Esoteric Dissertations from a One-Track Mind

June 3, 2007

USDA Tries To Stop Meat-Packer From More Extensive Testing For Mad Cow

Filed under: books, politics — codesmithy @ 8:39 am

There was a story that I came across on how the USDA sued a meat-packer for trying to test and advertise that they tested more of their cows for Mad Cow disease. If this is surprising to anyone, it is because they haven’t been paying attention. The industrial food chain is explained in great detail in “Fast Food Nation” by Eric Schlosser and is confirmed by anyone who cares to look into the claims like in “The Omnivore’s Dilemma” by Michael Pollan.
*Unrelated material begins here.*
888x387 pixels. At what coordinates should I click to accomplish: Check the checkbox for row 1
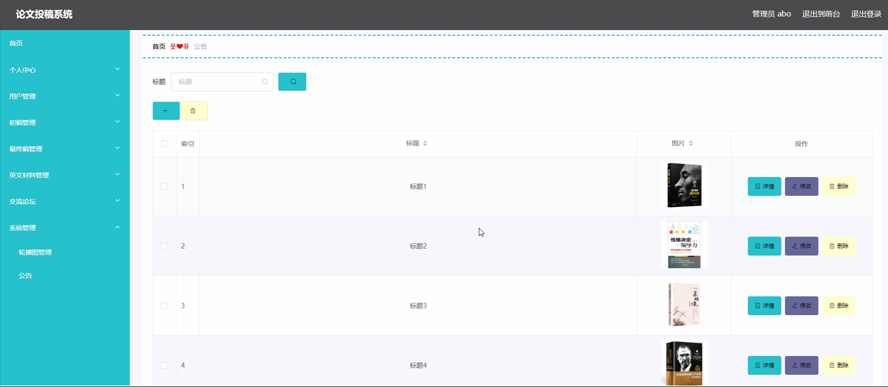(x=164, y=186)
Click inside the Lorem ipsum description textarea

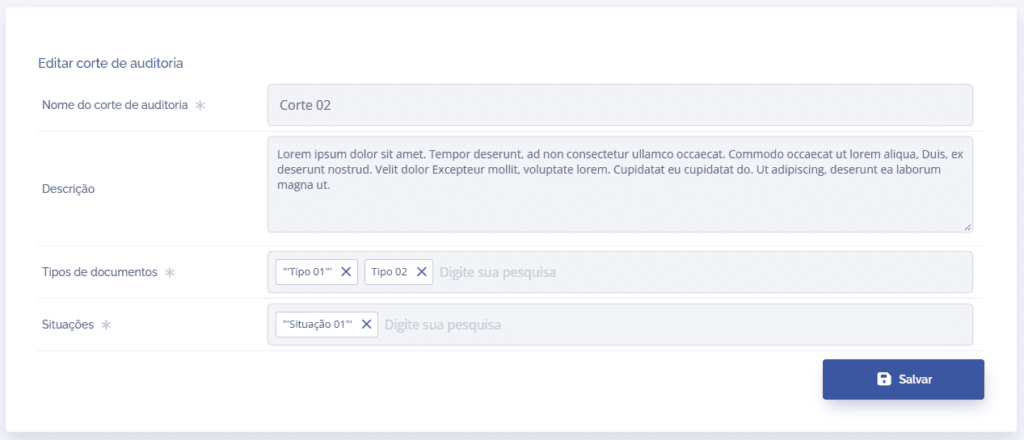(620, 184)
Although, trying to investigate allegations in detail now is likely to be more difficult since corporations will use the specter of food terrorism to prevent people from looking into their operation. It may be that, but the fact that it acts a convenient excuse to shield one from criticism through secrecy is also undeniable. Industrial food chain organizations find little need to be cooperative because the underlying assumption by most Americans is that everything is fine. The fact that “Fast Food Nation” is just a continuation of the documentation of problems with industrial production of food that dates back more than a century with Upton Sinclair’s “The Jungle” is not likely to occur to most Americans.

I can’t help but feel that this is due to the problems that James Lowen brings up in “Lies My Teacher Told Me.” The result of teaching people that the government sees a problem, introduces legislation, which solves the problem once and for all. The way we teach history might be the cause of Gore Vidal’s lament that we live in the “United States of Amnesia.” Whatever the cause for our complacency, to act as if problems in our industrial food chain are unprecedented or unexpected is simply to be ignorant.

I have no doubt that the USDA has rationalized their position about “false positives” for Mad Cow. They don’t want to cause a panic after all. The fact that the logic is obviously completely backwards and wrong probably doesn’t occur to those that hold this belief. The simple solution to “false positives” is to test the meat again. Testing less doesn’t ensure higher quality, it ensures that the level of quality is unknown. The underlying reason to not test more is to avoid the increased costs, which eats into bottom lines. This would be justified if Mad Cow wasn’t a legitimate problem to begin with, then all this testing and hubbub about it is worthless. Fair enough, there has been a lot of hysteria about Mad Cow. However, “a recent study links up to 13% of all “Alzheimer’s” victims as really having Creutzfeldt-Jakob disease.” Creutzfeldt-Jakob disease is the human form of Mad Cow, although it is typically presented as new variant Creutzfeldt-Jakob disease (nvCJD). Given the fact that it has happened in other countries, in many cases, with more stringent standards on food quality than our own, I think the dismissal of Mad Cow as a legitimate problem is reckless.

Lest I be accused of hypocrisy, I am effectively a vegetarian. I refuse to eat any meat that comes from an agricultural food chain. So, this doesn’t affect my lifestyle as much. However, as a rational agent, I think that Mad Cow is a legitimate concern. Although, I admit that further testing is a stop-gap measure. I believe biology and evolution will eventually make the types of industrial farming we see today unprofitable. However, the solution is not to make that cost an externality to be paid for those that get sick. Food is unique, because “you are what you eat” is true in a literal sense. It is surprising that it doesn’t seem to be as closely examined, but, paradoxically, people find looking at the food chain disquieting. The fiction that meat is just something one picks up at the supermarket without making the connection to the living creature that it came from aids the ignorance.

We believe the lie, because we don’t want to know the truth. In that respect, the USDA is following the de facto policy of most Americans who partake in the industrial food chain.